Tea Party Creates a Summer Camp

I found this story through the Washington Monthly, and I just can't believe it. The original source story is through

TAMPA — Here's another option now that the kids are out of school: a weeklong seminar about our nation's founding principles, courtesy of the Tampa 912 Project.

The organization, which falls under the tea party umbrella, hopes to introduce kids ages 8 to 12 to principles that include "America is good," "I believe in God," and "I work hard for what I have and I will share it with who I want to. Government cannot force me to be charitable."

Organized by conservative writer Jeff Lukens and staffed by volunteers from the 912 Project, Tampa Liberty School will meet every morning July 11-15 in borrowed space at the Paideia Christian school in Temple Terrace.

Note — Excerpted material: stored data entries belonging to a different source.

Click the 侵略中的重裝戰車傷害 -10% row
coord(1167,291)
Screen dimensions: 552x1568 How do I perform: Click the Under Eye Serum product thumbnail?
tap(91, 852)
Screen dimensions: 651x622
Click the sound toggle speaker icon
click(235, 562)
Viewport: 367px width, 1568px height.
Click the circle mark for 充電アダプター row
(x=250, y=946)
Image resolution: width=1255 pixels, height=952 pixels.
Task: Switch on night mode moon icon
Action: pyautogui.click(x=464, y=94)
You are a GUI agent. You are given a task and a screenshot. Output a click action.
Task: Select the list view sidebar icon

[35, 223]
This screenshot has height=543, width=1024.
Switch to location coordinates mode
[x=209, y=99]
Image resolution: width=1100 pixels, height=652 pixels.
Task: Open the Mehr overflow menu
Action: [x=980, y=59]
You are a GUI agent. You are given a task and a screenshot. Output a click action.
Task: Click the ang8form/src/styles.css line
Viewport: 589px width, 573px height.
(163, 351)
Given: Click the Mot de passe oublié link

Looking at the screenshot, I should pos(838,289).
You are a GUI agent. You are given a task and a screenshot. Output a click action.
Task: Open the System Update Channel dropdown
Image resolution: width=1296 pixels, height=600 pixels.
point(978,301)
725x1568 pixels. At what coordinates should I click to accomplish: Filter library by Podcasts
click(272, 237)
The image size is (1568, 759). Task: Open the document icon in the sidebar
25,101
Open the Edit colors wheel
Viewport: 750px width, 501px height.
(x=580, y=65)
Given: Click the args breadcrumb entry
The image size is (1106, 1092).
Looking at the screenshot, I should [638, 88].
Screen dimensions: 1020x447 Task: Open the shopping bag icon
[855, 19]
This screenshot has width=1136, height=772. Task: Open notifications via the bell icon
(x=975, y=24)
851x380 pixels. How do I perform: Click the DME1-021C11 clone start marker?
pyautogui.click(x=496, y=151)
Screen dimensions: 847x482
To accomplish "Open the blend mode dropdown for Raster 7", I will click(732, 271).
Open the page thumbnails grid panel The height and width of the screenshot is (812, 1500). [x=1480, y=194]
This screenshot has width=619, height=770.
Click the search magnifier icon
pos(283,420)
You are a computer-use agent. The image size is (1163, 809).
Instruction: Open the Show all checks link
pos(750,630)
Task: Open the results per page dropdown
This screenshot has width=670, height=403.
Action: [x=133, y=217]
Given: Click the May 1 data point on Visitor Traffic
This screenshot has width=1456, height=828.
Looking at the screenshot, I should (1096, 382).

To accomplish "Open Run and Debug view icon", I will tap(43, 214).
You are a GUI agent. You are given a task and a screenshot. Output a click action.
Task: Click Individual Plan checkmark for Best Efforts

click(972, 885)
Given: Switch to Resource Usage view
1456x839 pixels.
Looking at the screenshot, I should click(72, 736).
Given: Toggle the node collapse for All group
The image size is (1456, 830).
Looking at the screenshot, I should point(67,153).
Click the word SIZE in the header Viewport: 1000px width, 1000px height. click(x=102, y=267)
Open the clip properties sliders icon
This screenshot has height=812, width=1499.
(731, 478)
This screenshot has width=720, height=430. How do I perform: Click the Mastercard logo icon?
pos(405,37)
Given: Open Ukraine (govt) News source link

"We want to impart to our children what our nation is about, and what they may or may not be told," Lukens said.

A Tea Party summer camp? Is this for real? To me, this camp feels like a way for Lukens to shove his ideology down young children's' throats, rather than allow the children to find their own way, and develop their own political philosophy. I mean, Government cannot force me to be charitable? I can assure you that when I was around 8 to 12, I was more interested in playing "Cops and Robbers," or "Army men," rather than spouting how government is forcing me to be more charitable.

But wait, there is more:

Tampa Liberty is modeled after vacation Bible schools, which use fun, hands-on activities to deliver Christian messages.

One example at Liberty: Children will win hard, wrapped candies to use as currency for a store, symbolizing the gold standard. On the second day, the "banker" will issue paper money instead. Over time, students will realize their paper money buys less and less, while the candies retain their value.

"Some of the kids will fall for it," Lukens said. "Others kids will wise up."

Another example: Starting in an austere room where they are made to sit quietly, symbolizing Europe, the children will pass through an obstacle course to arrive at a brightly decorated party room (the New World).

Red-white-and-blue confetti will be thrown. But afterward the kids will have to clean up the confetti, learning that with freedom comes responsibility.

Still another example: Children will blow bubbles from a single container of soapy solution, and then pop each other's bubbles with squirt guns in an arrangement that mimics socialism. They are to count how many bubbles they pop. Then they will work with individual bottles of solution and pop their own bubbles.

"What they will find out is that you can do a lot more with individual freedom," Lukens said.

The more I read this, the more I'm starting to think about another "political" summer camp that was started in the 1930s:

Are the conservatives starting to get that crazy?